I headed toward Pike's Peak, crunching through the snow.  Enormous black ravens circled over my head ominously.  They squawked, "CAAW! CAAW!" an ugly sound, I thought, from an ugly bird.  So much for my peaceful three-minute hike.  I reached a patch of sunlight and stood facing it, absorbing the warmth.  "CAAW!  CAAW!"  I tried to block the sounds out of my mind.  But then, I heard another sound.  It was familiar, yet not quite something I'd heard before.  It came from above me, like a raindrop, the dripping sound of water into a small pool, but amplified.  I scanned the trees.  It was the raven.

Amazed, I listened.  There it was again.  "Ker-PLOP!"  It was incredible. 

I have since searched the National Geographic and Audubon Society websites and the only scientific proof I can find regarding the capability for a Raven to produce this sound is that ravens can vocalize "a sharp, metallic tock."  Ravens, I learned, are able to learn sounds--even the human voice.  I suspect that this particular vocalist must have had an affinity for the sound of raindrops.

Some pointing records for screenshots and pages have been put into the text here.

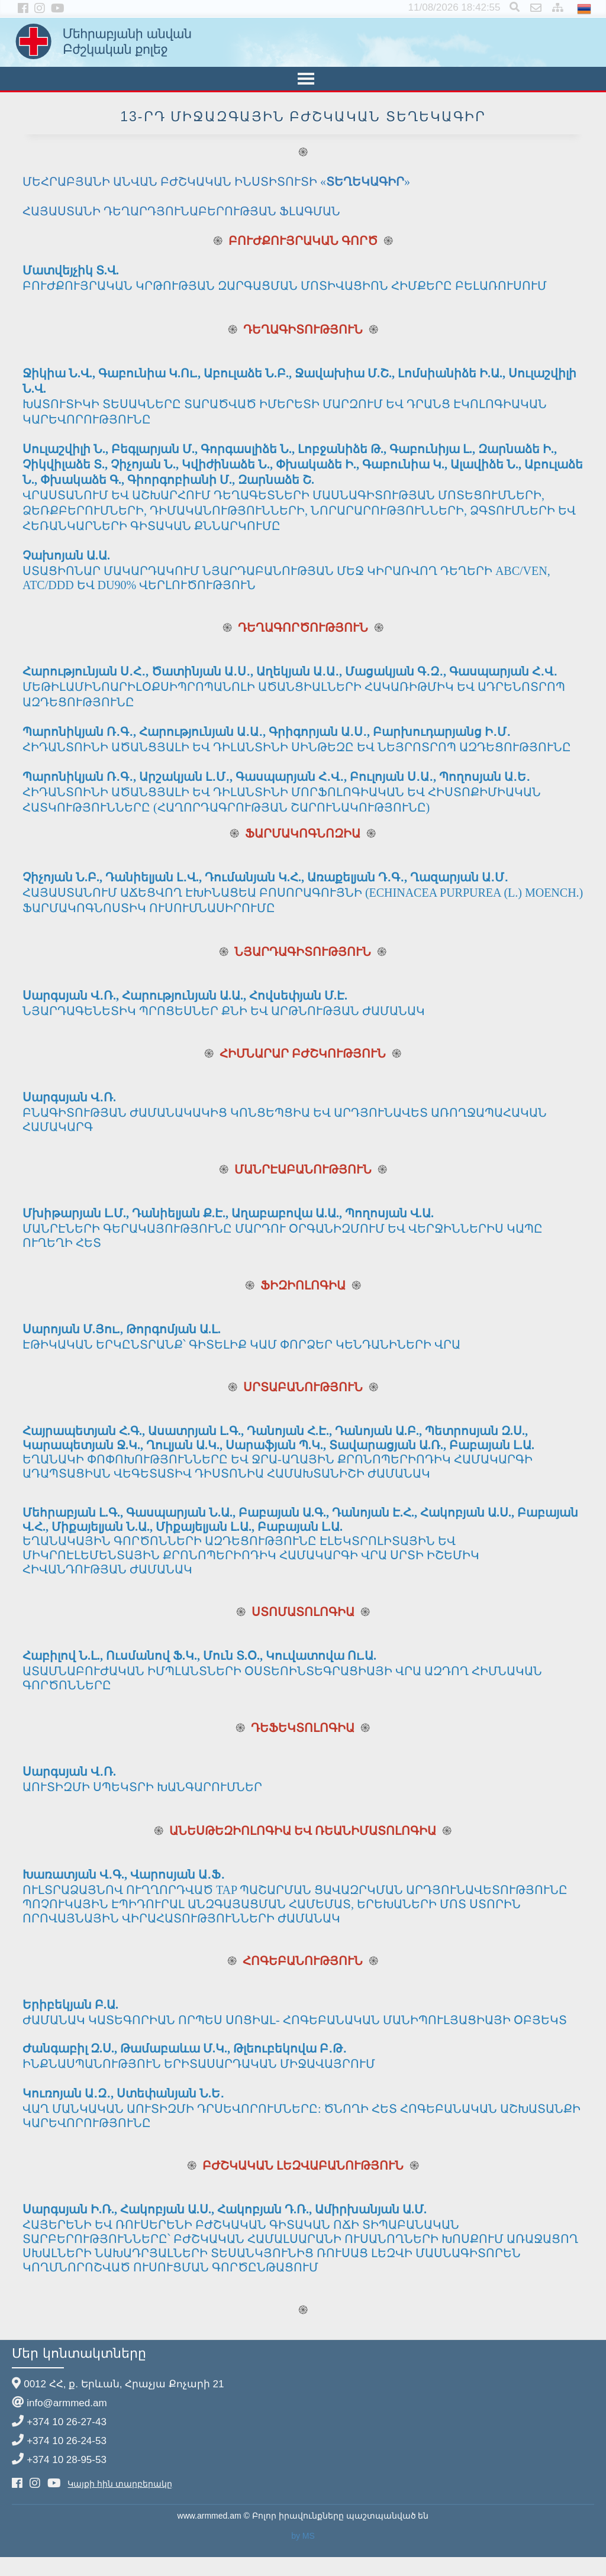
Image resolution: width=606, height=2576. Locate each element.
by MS (303, 2536)
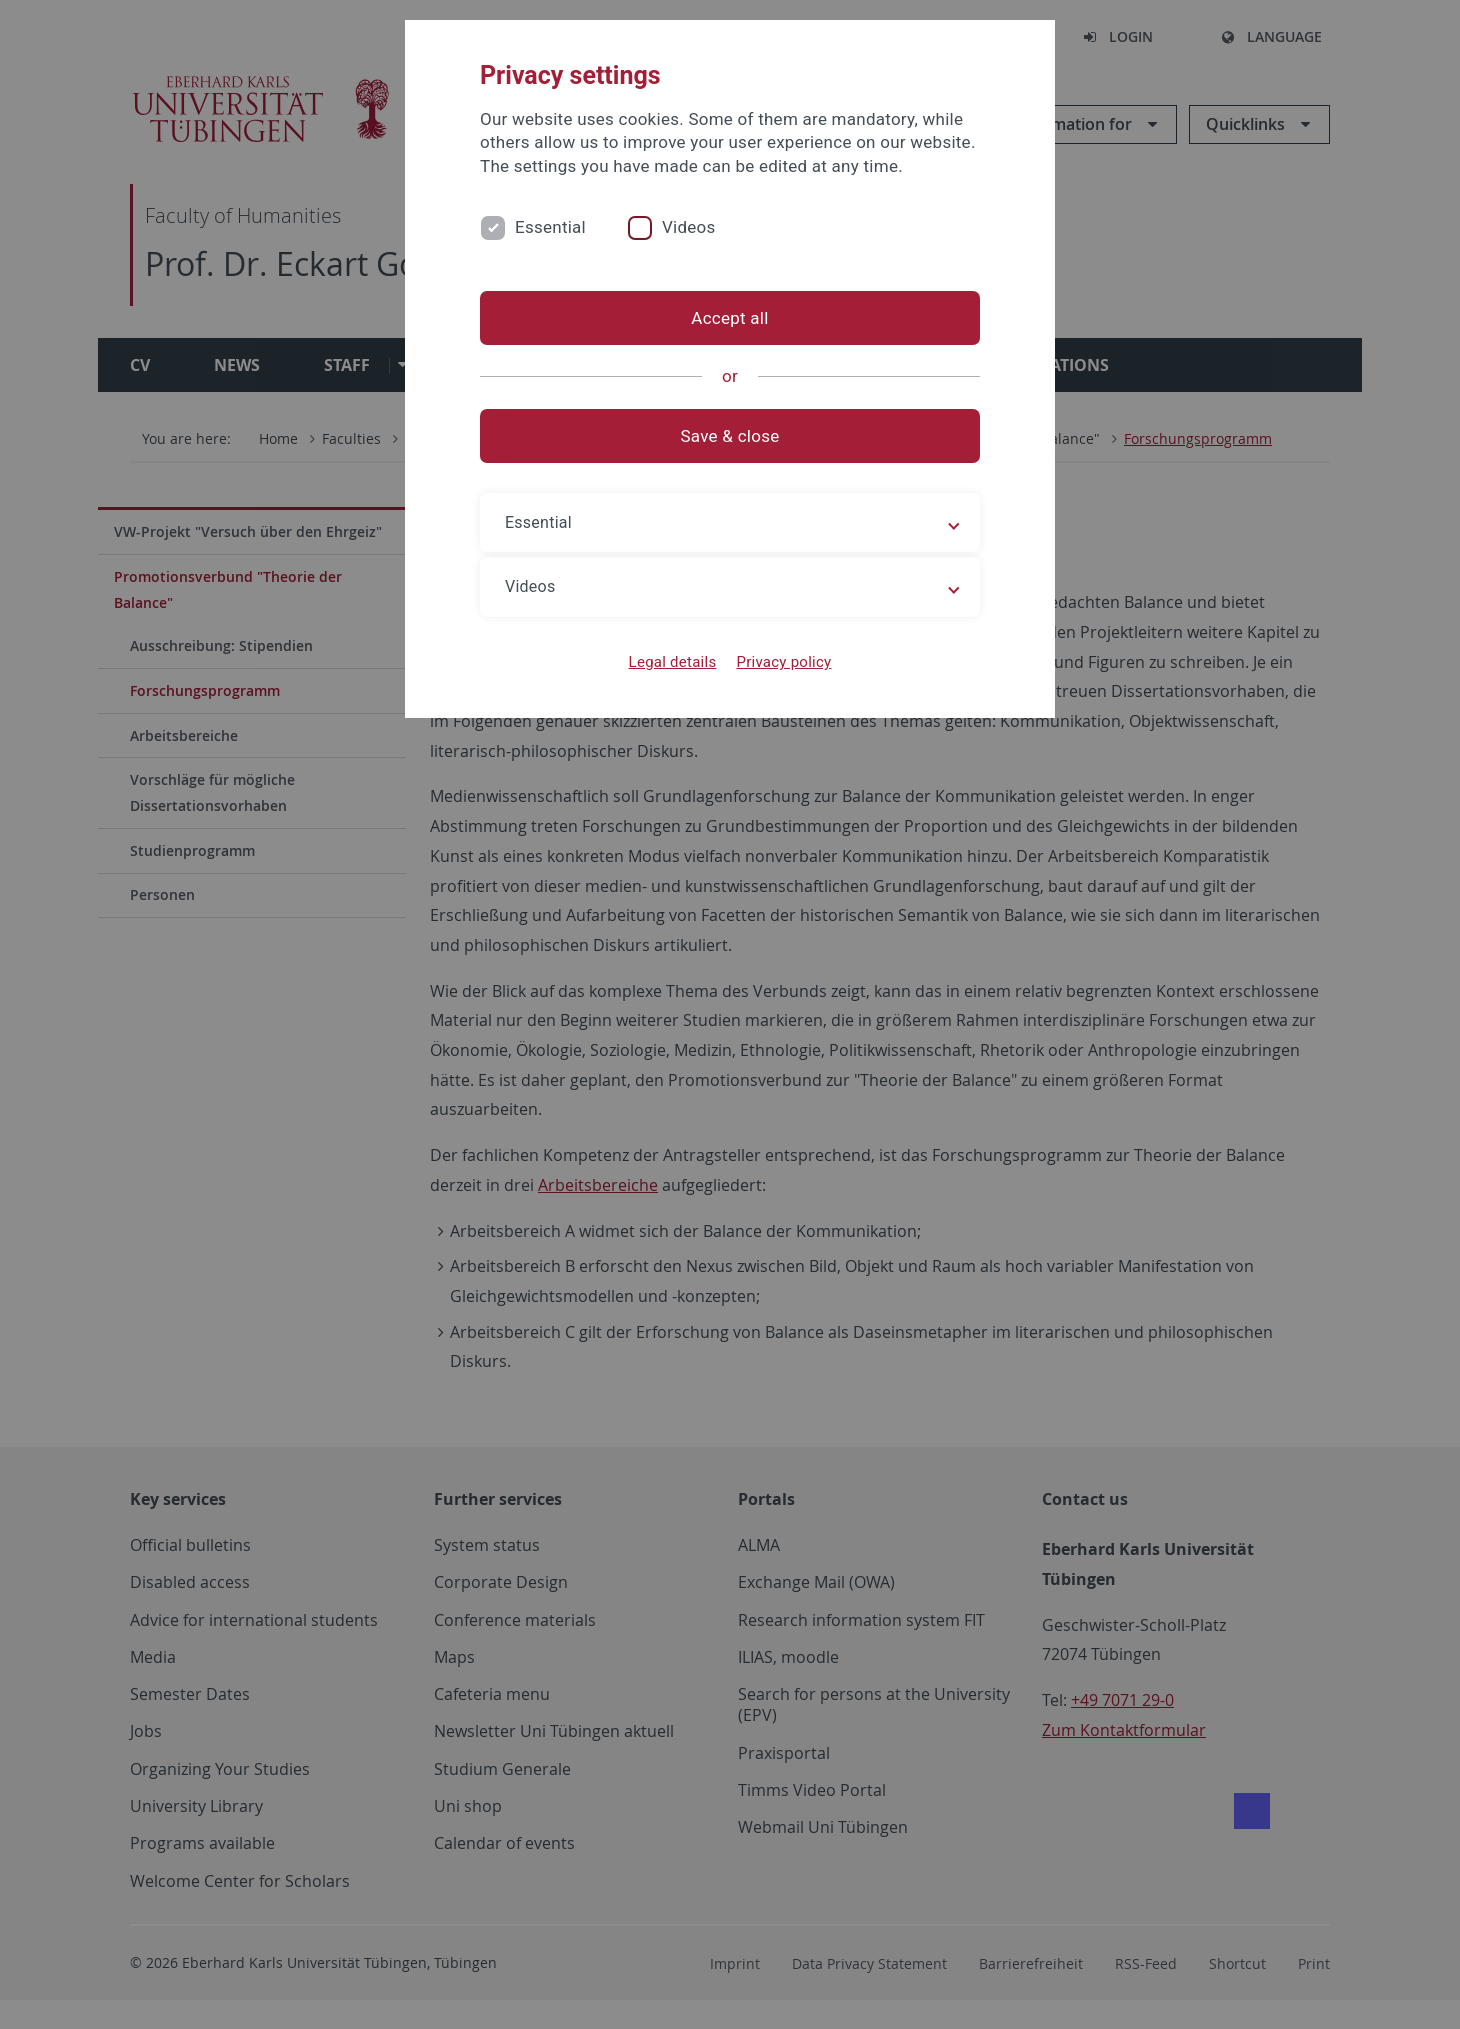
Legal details (673, 662)
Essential (550, 227)
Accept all (729, 318)
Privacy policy (783, 662)
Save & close (730, 436)
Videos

My point is that a short, three minute hike truly fed me.  I was inspired by this species of bird I'd so erroneously dismissed before.  I was in a better mood on my drive to work.  And it only took three minutes.

It's something that any of us could do, really, with the kids before loading them into the car or on our own down the street in front of the house (there's plenty of nature to be found in a subdivision, too!).  Too often we get into the mentality of all-or-nothing: if we were to commit to hiking once a week, it'd have to be a substantial distance to a substantial vista in order to be worth the trouble.  Not true.  Creating a small habit that only last for three minutes, one morning per week is absolutely better than not doing it at all.  The secret is approaching it with an attitude of openness, of wonder.  This attitude is something we can practice every day, in any climate, even in the mundane moments of driving the kids to school or walking outside instead of sitting in the break room for lunch.

So I would pose a challenge to all of us: Take three minutes out of one weekday to engage with the outdoors in some small way.  Give it the opportunity to become a habit.  Who knows what wonders you'll find singing just outside your window!


  1. What an insightful little exercise. You seem to bring a wealth of enlightenment to some of the most mundane things.

  2. Loved the challenge of an activity that takes so little time but created a desire to learn more about the creatures of nature!

  3. Thanks for the comments! It truly makes a difference, just taking a sliver of the day to cultivate awareness.

    Another simple exercise that helps engage the kids when we're cruising along in the car: "Whoa, check out that hawk!" or "Look at the clouds today," or "How many trees/rocks/birds/deer can we count?" Tiny observations such as these don't take much energy or time and encourage connection and awareness, even on the drive to school.